The problem is naturally O(n), as a result your solution is probably the most efficient.
Since you are trying to count an arbitrary subset of bits you cannot count the bits when they are set (would would provide a speed boost if you are not setting the bits too often).
You could check to see if the processor you are using has a command which will return the number of set bits. For example a processor with SSE4 could use the POPCNT according to this post. This would probably not work for you since .Net does not allow assembly (because it is platform independent). Also, ARM processors probably do not have an equivalent.
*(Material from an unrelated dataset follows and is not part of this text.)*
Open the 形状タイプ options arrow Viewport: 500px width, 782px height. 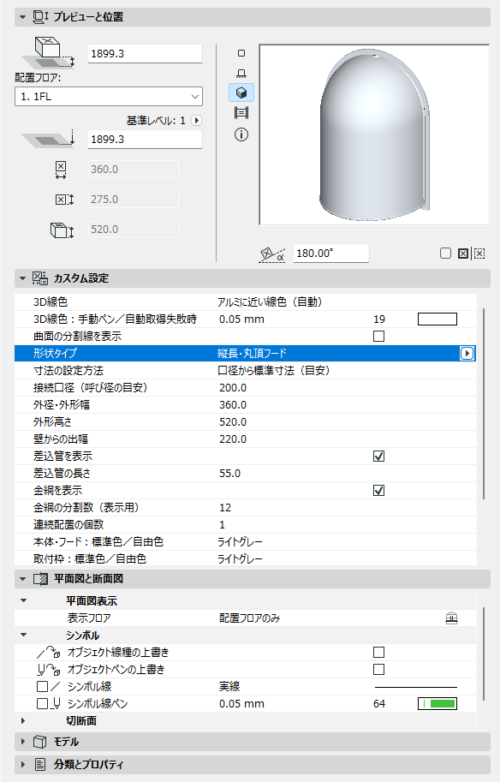(x=467, y=353)
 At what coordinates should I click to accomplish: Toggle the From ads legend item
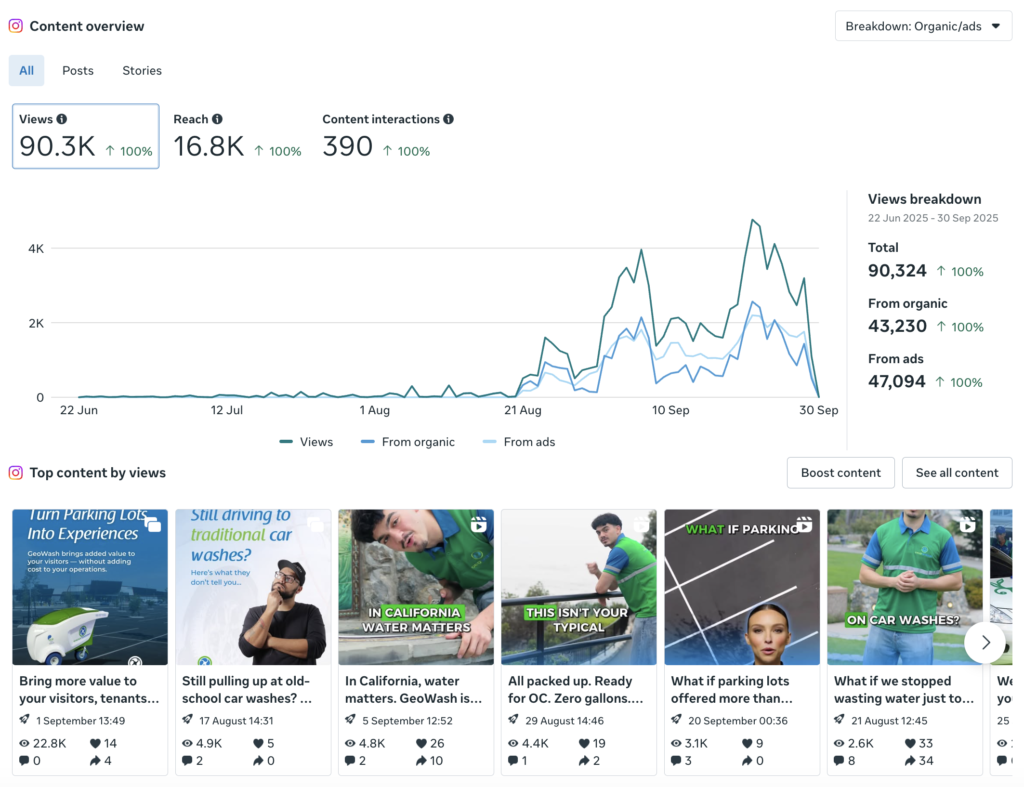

Probably the best solution would be a look up table (or switch if you could guarantee the switch will compiled to a single jump to currentLocation + byteValue). This would give you the count for the whole byte. Of course BitArray does not give access to the underlying data type so you would have to make your own BitArray. You would also have to guarantee that all the bits in the byte will always be part of the intersection which does not sound likely.
Another option would be to use an array of booleans instead of a BitArray. This has the advantage not needing to extract the bit from the others in the byte. The disadvantage is the array will take up 8x as much space in memory meaning not only wasted space, but also more data push as you iterate through the array to perform your count.
The difference between a standard array look up and a BitArray look up is as follows:
Array:
- offset = index * indexSize
- Get memory at location + offset and save to value
BitArray:
- index = index/indexSize
- offset = index * indexSize
- Get memory at location + offset and save to value
- position = index%indexSize
- Shift value position bits
- value = value and 1
With the exception of #2 for Arrays and #3 most of these commands take 1 processor cycle to complete. Some of the commands can be combined into 1 command using x86/x64 processors, though probably not with ARM since it uses a reduced set of instructions.
Which of the two (array or BitArray) perform better will be specific to your platform (processor speed, processor instructions, processor cache sizes, processor cache speed, amount of system memory (Ram), speed of system memory (CAS), speed of connection between processor and RAM) as well as the spread of indexes you want to count (are the intersections most often clustered or are they randomly distributed).
To summarize: you could probably find a way to make it faster, but your solution is the fastest you will get for your data set using a bit per boolean model in .NET.
Edit: make sure you are accessing the indexes you want to count in order. If you access indexes 200, 5, 150, 151, 311, 6 in that order then you will increase the amount of cache misses resulting in more time spent waiting for values to be retrieved from RAM.